Now, there are 10 “Big” events outside the slams in the ATP Tour every year. Since 2017, the Big Three and the non-Big Three members have split it five each. So out of the 30 “Big” events outside the slams in the ATP Tour since 2017, the Big Three have won 15 of them, and others won 15. However, how many of those 15 did our described “Next-Gen” win? The Answer to that is, “9”. Four of them were won by Alexander Zverev, one by Dominic Thiem, one by Karen Khachanov, two by Daniil Medvedev, and one by Stefanos Tsitsipas.
The next part that we have to answer is how many of them were won by beating at least one of the Big Three? Out of those Nine, The Next-Gen won Seven, beating one of the Big Three. Thiem and Tsitsipas beat Federer. Khachanov and Medvedev beat Djokovic. Zverev has beaten both Federer and Djokovic. Now, out of these 9, Four were won in 2019 itself, signaling that the winds of change have started to blow.
Can the Next-Gen beat the Big Three in Slams?
The short answer to this question is, “Yes.” What are the results? In 2017, Thiem got the better of an ailing Djokovic at the French Open. Rafael Nadal then handed him a lesson in Clay court tennis in the next round. In 2018, None of our described Next-Gen managed to beat any of the Big Three members.
In 2019, Stefanos Tsitsipas beat two-time defending champion Roger Federer in the Australian Open. Thiem again beat Djokovic in the French Open to end his 26-match winning streak in Grand Slams. In the 2020 Australian Open, Thiem ended Rafael Nadal’s two-year streak of not losing a Grand Slam Quarterfinal. While we only have a handful of these examples, it is still clear that the young guns are beginning to better the Big Three in slams.
How can we tell if the Next-Gen is breaking through?

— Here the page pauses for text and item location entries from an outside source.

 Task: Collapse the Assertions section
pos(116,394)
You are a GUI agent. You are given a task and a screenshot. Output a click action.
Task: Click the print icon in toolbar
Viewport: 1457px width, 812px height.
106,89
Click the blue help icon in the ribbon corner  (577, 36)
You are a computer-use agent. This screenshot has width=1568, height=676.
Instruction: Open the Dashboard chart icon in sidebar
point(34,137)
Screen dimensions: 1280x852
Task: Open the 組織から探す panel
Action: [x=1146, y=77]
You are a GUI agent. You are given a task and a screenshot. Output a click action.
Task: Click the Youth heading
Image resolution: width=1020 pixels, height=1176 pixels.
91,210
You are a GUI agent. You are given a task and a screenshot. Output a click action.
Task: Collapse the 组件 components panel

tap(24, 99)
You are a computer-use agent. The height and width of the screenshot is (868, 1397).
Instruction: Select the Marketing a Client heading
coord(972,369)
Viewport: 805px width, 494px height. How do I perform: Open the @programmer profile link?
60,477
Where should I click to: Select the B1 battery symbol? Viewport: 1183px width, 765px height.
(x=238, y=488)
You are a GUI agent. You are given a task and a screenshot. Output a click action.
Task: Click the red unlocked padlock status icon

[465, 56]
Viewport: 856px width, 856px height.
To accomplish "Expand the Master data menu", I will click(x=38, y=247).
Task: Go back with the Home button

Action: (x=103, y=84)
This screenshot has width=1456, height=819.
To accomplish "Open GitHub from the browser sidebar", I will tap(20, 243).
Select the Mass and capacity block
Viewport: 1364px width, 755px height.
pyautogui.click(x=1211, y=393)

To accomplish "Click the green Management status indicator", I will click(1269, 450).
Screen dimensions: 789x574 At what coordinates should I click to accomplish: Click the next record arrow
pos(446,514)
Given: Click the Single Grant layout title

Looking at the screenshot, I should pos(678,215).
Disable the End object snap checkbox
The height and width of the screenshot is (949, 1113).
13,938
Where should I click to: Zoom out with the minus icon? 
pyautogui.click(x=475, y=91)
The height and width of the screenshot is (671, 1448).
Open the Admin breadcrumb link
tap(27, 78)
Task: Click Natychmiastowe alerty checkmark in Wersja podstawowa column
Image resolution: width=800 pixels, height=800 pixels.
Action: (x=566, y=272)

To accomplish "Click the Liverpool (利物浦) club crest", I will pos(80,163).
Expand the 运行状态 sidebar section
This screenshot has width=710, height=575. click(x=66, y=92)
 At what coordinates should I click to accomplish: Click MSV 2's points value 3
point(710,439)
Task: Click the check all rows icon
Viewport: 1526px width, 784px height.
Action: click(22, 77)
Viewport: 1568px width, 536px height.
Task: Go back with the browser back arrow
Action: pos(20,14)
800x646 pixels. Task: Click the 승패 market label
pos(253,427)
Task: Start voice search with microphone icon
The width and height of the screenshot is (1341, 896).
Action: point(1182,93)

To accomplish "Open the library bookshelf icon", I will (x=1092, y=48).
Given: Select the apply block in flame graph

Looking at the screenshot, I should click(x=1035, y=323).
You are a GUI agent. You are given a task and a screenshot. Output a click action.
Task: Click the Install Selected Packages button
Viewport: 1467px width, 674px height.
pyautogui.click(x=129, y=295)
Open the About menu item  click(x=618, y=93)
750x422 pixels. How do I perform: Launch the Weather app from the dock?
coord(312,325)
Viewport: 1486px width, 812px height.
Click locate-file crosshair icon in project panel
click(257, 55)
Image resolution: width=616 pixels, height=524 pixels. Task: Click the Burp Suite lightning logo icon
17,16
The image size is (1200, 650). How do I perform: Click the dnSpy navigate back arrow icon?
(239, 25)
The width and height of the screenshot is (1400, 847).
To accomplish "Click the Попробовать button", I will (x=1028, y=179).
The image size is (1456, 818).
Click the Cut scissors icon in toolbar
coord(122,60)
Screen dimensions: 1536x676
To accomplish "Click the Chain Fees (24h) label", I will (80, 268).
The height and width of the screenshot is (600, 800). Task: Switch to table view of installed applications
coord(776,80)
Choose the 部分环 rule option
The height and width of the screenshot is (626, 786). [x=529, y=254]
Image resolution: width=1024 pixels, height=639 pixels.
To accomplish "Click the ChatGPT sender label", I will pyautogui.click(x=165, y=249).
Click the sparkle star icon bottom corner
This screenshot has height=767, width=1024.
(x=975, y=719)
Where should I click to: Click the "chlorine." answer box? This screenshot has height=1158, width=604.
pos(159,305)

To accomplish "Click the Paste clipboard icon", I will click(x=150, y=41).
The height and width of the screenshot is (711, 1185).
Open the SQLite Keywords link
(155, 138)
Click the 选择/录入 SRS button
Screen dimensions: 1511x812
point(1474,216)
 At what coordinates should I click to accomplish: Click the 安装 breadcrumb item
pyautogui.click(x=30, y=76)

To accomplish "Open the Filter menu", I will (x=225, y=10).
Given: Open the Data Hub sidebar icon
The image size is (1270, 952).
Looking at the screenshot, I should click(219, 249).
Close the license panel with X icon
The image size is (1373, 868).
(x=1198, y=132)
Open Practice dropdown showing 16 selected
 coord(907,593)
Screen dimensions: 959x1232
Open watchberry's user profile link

Most people hold the view that unless the Next-Gen win a Grand Slam, they can’t be breaking through the hegemony of the Big Three. Winning a slam is essential, but it should not be the only criteria. For example, Juan Martin Del Potro beat Federer and Nadal back-to-back to win the 2009 US Open, but injuries and poor form derailed his career. Marin Cilic beat Federer en route to winning the 2014 US Open, but again, he was never a consistent threat to the Big Three.
A new Grand Slam winner is not unlikely, especially in the upcoming US Open with both Federer and Nadal opting not to play it. Novak Djokovic has not officially confirmed his participation in the tournament either.
The criteria I will choose to determine whether or not the Next-Gen have taken the next step is the ATP Rankings. The Big Three and Andy Murray have had unprecedented dominance over the top two spots in the rankings. The last “new” player ranked in the top two, was Novak Djokovic, back in February 2010.
Nobody has been able to break that quadropoly at the very top for ten years. Until a “new” player breaks into the top two of the rankings, the Next-Gen won’t have taken the next step. As of now, the player that appears closest to do that is Dominic Thiem. The Austrian is ranked third globally, but he is still a fair way behind Nadal and Djokovic in terms of ATP Points.
What is positive (for the young guns) is that the signs are there. For the first time since 1999, All four semifinalists in a Masters 1000 event were under the age of 24, in 2019 Shanghai Masters. Daniil Medvedev went on a scarcely believable streak of six consecutive ATP Finals from the Citi Open in Washington to the Shanghai Masters. It was the longest such streak since Andy Murray’s six straight finals in 2016-17. Stefanos Tsitsipas made his debut in the Nitto ATP Finals in 2019 and won it, beating Federer in the semifinal and a high flying Thiem in the final.
The Next-Gen is getting close with every passing year. How long will it take them to finally take down the legendary trio? Nobody can tell. The signs, however, say that it shouldn’t be too long now.